The Python Requests Module

The Python requests module allows your python program to make web requests. In some sense, your python program is acting like a web browser, and you can use it to scrape websites (maybe parsing the web pages with something like beautiful soup). However, we often would rather not have to parse a web page in order to get the information, so it's always nice when the server provides the data in a machine-friendly form such as JSON. This reading will focus on that. This reading will be helpful in the Ajax assignment, where I'll give you a testing script (written using the requests module in a manner similar to this reading) and you'll write the server side.

Some other resources, if you'd like to learn more.

This reading is organized as follows:

  • simple GET requests
  • simple POST requests
  • sessions with authentication

Practical Note

The requests module is available in our default Python environment on Tempest, so you can use it w/o a virtual environment. If you do use it with a virtual environment, you'll need to install it using pip:

pip install requests   # after activating your virtual environment

Simple Server

For the sake of concreteness, we'll start with a simple server application, based somewhat on our people app. It provides the following API

  • GET /people/ which returns a list of all the people in the database, as a list of dictionaries.
  • GET /people-born-in-month/<month> which returns a list of all the people in the database born in the given month, as a list of dictionaries.
  • POST /people-noauth/ which creates a new person. The posted data has to include at least nm and name. It can also include addedby and birthdate, but those are optional. This endpoint doesn't require any authentication.
  • POST /login/ which logs the user in, enabling them to POST new people to the database using the next endpoint.
  • POST /people-auth/ which is just like /people-noauth/ except that authentication is required.

Whether to require logins depends on how the app is run. When the app starts, it asks whether to require authentication (login) and the username and password to use. In real life, we would probably omit the endpoint that doesn't require authentication, unless our app were on an intranet so all the clients were trustworthy.

Of course, the endpoints above are shorthands. If your UID is 2345, the request is actually made to http://cs.wellesley.edu:2345/ plus the given endpoint.

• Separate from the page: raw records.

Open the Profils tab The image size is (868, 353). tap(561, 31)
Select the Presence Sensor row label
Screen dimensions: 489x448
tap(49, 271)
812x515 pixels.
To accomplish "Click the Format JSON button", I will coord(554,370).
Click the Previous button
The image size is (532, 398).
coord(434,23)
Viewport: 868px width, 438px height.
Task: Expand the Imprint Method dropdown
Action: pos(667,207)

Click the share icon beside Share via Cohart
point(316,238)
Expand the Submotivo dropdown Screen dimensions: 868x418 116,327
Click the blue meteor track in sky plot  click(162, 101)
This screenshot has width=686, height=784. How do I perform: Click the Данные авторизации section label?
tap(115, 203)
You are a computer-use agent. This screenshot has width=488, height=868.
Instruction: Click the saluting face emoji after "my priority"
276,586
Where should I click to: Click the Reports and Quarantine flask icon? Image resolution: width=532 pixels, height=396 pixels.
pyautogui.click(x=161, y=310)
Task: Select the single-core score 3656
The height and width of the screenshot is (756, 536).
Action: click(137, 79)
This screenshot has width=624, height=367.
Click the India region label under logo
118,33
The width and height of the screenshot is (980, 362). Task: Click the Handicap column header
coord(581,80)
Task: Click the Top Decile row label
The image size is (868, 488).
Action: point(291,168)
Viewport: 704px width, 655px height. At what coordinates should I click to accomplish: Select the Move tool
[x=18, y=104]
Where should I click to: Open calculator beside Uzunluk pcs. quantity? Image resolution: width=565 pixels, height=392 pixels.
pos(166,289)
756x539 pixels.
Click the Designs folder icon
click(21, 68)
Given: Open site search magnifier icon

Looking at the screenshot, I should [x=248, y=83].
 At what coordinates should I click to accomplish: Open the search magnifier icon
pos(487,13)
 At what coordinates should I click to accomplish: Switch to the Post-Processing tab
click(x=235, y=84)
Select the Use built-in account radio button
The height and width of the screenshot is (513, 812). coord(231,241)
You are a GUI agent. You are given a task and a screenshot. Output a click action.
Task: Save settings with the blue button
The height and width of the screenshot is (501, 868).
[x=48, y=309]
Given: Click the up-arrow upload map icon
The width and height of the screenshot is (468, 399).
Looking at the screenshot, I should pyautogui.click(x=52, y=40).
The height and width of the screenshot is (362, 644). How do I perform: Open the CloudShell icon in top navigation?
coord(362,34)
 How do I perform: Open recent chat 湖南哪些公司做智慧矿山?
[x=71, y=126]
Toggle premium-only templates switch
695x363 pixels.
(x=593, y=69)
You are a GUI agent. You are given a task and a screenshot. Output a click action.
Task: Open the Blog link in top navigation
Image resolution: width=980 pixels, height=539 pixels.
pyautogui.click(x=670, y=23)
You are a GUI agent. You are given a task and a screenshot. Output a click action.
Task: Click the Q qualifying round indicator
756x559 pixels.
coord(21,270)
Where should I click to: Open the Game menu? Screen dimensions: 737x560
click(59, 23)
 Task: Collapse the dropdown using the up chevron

The responses from the server will be in JSON. The format I've adopted is a dictionary with two keys: error and data. If there's an error, the error value will be an error message, and the data can be ignored. Otherwise, the error value will be False and the data can be used. For example:

{'error': 'must login', 'data': None}

{'error': False, 'data': [{},{},{}...]}

In the example server, the data will almost always be a list of dictionaries, each dictionary representing a person in the WMDB.

GET Requests

Let's start simple. To get a list of all the people in the database, just do the following. (Remember to edit the code to specify your port.)

import requests
port = 1942
prefix = f'http://cs.wellesley.edu:{port}'

resp = requests.get(prefix+'/people/')

The resp variable holds an object that contains the response from the server. Some useful properties/methods:

  • .status_code is an HTTP response code. 200 is success, 302 is a redirect, 404 is not found, 500 is a server error, etc.
  • .text is the text of the response, as a string. A web scraper might use this to get the HTML page.
  • .json is the response decoded as JSON.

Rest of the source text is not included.